Ian trained as a plant ecologist at the University of Otago between 1968 and 1975.
After completing his PhD on the effects of fire on high country tussock grasslands he joined the New Zealand Forest Service as a scientist with their high country research division. That changed in 1992 when the Government restructured its science agencies and created what is now known as Manaaki Whenua Landcare Research. Over the years his research has focused on the impacts of introduced brushtail possums, deer and other ungulates on native forests, and more recently on the measurement of carbon stocks in New Zealand, several Pacific Islands, and Ecuador. He was also instrumental in the establishment of the National Vegetation Survey databank, which brings together the vegetation survey data from throughout New Zealand.
In his late teens he took over responsibility for the family shell collection which had been started by his mother in the mid-1950s and some years ago was gifted a large land snail collection by his late friend John Marston. Now in his 70s and with no family interested in maintaining these collections he is slowly but steadily adding them to Canterbury Museum’s mollusc collection.

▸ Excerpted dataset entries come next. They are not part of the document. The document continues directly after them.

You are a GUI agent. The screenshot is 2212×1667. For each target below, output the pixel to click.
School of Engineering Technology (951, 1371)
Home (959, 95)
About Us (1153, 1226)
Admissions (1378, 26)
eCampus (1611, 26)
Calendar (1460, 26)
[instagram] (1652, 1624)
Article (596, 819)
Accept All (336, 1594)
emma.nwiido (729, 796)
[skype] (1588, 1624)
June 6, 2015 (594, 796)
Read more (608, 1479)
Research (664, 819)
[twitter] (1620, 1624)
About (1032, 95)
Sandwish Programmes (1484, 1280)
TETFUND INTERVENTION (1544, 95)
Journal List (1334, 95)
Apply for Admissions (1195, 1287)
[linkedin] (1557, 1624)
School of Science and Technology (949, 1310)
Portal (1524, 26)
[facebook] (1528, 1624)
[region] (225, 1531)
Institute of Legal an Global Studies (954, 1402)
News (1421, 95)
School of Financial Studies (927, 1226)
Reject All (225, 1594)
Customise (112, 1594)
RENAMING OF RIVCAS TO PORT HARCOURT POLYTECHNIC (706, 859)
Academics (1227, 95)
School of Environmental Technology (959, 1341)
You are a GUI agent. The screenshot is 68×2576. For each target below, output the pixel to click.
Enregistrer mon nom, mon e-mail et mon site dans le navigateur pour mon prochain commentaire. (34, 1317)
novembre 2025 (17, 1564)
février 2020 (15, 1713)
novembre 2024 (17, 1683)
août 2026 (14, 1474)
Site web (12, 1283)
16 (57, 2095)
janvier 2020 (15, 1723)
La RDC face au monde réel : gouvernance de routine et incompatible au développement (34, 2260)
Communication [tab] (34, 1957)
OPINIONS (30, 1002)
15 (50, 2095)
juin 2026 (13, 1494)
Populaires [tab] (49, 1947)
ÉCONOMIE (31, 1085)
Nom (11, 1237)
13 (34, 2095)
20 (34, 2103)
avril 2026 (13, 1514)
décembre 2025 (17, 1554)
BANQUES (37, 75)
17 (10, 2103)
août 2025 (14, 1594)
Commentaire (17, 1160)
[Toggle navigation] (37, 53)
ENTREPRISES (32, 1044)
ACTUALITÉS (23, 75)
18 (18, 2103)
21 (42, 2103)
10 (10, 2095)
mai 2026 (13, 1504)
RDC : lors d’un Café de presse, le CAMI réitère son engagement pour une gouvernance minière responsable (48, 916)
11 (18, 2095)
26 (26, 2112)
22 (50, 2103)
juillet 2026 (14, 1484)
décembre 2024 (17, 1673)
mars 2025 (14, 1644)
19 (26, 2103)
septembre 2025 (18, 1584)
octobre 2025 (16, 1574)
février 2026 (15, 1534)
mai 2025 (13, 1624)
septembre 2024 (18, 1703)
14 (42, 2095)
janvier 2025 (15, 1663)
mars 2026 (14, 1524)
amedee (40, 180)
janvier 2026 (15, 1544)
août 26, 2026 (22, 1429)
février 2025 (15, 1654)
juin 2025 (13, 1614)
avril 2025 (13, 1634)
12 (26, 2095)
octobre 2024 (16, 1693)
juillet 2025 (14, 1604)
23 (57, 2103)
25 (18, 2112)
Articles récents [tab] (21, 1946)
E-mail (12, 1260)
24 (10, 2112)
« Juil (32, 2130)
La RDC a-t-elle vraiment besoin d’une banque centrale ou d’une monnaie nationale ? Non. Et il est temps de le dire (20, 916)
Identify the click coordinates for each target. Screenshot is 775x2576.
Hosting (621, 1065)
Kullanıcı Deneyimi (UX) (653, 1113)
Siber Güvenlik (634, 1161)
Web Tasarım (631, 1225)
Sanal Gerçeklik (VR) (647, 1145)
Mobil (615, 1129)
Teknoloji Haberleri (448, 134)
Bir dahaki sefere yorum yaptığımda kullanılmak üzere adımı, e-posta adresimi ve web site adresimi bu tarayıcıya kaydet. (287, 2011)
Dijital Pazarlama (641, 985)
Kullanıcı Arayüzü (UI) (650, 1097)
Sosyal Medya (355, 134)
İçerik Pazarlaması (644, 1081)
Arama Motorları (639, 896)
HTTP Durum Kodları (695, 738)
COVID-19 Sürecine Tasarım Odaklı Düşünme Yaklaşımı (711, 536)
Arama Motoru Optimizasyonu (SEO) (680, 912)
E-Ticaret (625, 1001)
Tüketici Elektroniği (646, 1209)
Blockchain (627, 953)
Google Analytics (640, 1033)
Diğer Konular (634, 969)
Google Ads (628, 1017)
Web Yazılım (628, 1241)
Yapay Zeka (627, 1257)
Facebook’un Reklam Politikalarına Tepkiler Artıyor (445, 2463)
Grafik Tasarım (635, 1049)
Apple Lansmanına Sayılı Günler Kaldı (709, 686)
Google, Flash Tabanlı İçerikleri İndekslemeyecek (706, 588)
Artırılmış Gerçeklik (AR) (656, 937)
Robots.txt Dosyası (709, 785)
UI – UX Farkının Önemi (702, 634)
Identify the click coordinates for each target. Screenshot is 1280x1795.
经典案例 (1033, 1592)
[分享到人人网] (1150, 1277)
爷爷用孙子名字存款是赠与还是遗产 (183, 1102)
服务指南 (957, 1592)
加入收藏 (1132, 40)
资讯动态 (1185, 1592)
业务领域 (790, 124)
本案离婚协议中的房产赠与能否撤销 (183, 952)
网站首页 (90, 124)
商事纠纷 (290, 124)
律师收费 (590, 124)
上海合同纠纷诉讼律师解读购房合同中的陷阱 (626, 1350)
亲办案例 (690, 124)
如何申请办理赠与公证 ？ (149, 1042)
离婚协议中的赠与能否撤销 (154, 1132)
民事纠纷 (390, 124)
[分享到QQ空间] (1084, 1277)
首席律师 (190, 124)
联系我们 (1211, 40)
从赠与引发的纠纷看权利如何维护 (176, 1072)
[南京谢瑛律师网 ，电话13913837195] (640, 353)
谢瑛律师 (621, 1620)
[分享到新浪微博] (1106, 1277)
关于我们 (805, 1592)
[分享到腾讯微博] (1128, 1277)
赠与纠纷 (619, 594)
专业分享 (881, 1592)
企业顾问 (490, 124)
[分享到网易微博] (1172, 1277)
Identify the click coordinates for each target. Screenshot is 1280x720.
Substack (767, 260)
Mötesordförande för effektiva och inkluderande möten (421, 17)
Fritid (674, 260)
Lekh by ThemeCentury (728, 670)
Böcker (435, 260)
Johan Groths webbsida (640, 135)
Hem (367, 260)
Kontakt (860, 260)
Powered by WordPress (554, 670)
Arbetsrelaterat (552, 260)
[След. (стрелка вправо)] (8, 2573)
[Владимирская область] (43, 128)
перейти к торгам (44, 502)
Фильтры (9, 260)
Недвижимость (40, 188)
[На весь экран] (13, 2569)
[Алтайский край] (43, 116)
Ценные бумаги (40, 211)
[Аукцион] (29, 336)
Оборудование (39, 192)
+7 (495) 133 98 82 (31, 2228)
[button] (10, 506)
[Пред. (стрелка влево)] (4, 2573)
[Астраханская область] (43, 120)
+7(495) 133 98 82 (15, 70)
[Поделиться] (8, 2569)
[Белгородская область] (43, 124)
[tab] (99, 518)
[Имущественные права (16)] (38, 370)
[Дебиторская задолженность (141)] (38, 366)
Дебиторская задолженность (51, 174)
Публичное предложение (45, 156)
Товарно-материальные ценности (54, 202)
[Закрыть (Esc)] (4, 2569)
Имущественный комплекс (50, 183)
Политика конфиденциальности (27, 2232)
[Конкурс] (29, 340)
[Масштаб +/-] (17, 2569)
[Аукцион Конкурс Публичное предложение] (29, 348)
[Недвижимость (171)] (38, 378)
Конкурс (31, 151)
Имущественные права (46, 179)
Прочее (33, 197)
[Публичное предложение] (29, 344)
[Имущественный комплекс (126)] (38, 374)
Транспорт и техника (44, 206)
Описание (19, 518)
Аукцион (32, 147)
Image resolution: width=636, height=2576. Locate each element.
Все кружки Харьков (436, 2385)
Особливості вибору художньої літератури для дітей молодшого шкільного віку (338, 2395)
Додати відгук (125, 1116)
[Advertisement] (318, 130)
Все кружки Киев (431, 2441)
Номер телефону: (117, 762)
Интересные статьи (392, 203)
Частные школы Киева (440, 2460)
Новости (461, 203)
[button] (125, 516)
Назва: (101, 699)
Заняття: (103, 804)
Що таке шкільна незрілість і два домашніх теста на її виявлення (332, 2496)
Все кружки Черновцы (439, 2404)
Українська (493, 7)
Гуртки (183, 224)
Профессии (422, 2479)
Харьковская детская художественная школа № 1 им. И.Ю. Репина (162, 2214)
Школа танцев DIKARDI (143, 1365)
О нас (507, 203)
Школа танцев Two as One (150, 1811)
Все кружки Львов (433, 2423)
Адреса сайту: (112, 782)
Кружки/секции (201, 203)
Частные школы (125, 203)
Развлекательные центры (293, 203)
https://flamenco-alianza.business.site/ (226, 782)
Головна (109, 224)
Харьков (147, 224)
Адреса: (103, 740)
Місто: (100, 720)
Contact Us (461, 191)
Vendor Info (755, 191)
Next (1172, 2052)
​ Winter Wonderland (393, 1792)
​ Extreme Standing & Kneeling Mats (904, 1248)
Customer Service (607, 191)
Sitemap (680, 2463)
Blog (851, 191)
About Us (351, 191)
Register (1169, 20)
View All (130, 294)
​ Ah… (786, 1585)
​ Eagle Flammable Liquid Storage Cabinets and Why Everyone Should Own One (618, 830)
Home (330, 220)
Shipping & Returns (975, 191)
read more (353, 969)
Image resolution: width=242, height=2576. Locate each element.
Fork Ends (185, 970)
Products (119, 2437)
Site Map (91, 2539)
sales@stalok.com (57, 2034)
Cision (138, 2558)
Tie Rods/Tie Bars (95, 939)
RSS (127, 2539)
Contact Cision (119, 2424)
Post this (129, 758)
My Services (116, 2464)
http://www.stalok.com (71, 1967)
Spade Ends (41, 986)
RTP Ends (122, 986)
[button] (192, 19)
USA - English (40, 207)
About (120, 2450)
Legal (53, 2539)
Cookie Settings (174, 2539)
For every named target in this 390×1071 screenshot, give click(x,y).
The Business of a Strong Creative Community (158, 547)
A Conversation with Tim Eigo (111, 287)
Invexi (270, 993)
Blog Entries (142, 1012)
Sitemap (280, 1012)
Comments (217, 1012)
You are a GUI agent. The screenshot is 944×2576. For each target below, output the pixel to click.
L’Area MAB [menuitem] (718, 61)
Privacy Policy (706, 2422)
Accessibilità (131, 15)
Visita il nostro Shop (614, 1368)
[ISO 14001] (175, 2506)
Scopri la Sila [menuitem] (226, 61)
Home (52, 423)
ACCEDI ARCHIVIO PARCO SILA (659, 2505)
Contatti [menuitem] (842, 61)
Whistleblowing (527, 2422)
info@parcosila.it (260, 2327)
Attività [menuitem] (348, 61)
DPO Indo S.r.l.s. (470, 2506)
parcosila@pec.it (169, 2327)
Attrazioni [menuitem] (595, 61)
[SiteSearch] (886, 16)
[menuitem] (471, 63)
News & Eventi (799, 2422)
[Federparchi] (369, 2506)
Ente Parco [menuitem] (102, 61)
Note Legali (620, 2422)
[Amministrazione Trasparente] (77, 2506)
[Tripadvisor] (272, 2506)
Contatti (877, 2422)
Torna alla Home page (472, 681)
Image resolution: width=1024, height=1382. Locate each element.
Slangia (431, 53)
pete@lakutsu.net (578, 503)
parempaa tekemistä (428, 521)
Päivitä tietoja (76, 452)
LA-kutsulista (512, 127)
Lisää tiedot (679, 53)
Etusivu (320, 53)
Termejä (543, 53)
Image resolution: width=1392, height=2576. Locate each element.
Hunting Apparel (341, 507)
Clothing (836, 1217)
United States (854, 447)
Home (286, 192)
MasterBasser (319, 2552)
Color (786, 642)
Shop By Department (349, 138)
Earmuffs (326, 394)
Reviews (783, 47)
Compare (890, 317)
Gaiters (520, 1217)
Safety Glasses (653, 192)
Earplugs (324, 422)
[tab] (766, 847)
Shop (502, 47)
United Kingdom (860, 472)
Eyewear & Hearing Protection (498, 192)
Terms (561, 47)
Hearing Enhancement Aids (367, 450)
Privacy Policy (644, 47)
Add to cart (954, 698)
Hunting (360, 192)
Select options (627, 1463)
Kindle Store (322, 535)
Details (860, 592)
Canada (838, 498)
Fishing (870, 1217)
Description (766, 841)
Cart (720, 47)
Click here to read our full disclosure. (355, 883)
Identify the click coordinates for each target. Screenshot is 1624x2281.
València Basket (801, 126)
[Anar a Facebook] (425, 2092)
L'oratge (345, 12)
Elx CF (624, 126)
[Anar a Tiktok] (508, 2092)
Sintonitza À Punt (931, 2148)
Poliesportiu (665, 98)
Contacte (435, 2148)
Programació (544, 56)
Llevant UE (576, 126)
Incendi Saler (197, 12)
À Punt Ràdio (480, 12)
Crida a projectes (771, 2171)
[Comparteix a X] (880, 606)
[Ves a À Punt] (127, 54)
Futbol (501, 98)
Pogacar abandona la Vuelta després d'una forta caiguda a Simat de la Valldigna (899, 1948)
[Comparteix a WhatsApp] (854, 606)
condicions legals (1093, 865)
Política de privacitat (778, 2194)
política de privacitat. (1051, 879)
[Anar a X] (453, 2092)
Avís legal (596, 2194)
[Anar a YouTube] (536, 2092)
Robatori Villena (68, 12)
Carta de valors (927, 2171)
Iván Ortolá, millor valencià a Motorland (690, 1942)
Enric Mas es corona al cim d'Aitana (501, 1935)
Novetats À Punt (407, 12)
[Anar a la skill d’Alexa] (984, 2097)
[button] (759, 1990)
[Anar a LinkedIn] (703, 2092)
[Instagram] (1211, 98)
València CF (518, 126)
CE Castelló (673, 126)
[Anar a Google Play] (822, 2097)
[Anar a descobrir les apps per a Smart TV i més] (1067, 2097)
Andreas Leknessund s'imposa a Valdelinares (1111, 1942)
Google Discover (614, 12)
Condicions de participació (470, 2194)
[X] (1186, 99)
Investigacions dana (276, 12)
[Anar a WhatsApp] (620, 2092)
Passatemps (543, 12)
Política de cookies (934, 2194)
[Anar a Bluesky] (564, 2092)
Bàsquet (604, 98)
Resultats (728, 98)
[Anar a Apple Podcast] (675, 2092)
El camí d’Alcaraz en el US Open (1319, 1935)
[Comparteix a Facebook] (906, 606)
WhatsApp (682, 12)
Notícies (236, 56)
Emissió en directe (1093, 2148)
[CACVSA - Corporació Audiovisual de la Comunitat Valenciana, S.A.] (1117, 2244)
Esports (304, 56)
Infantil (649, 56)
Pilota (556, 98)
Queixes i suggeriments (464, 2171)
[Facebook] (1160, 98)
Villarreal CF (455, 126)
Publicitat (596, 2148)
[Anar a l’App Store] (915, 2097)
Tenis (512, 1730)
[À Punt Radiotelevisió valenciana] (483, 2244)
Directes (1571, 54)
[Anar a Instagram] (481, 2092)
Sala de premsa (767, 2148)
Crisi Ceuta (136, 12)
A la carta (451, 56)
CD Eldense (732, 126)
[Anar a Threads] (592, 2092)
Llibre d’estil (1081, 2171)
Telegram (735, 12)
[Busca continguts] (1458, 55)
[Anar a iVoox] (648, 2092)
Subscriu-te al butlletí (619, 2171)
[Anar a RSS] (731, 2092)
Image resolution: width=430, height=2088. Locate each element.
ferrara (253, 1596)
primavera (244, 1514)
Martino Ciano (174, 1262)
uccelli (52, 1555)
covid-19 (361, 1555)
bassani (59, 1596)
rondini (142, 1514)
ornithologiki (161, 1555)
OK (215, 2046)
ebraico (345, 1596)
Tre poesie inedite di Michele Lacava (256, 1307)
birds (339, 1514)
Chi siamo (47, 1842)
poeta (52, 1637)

He is also working with a Wellington-based group of small land snail specialists (Dr Frank Climo, Dr Karin Mahlfeld, Mr David Roscoe) on the taxonomy of New Zealand’s Charopid and Punctid land snails, many of which have yet to be formally described.
Away from the research and collections, you will find him growing fruit and vegetables for his family and his local church foodbank, and helping his wife look after some of their 11 grandchildren.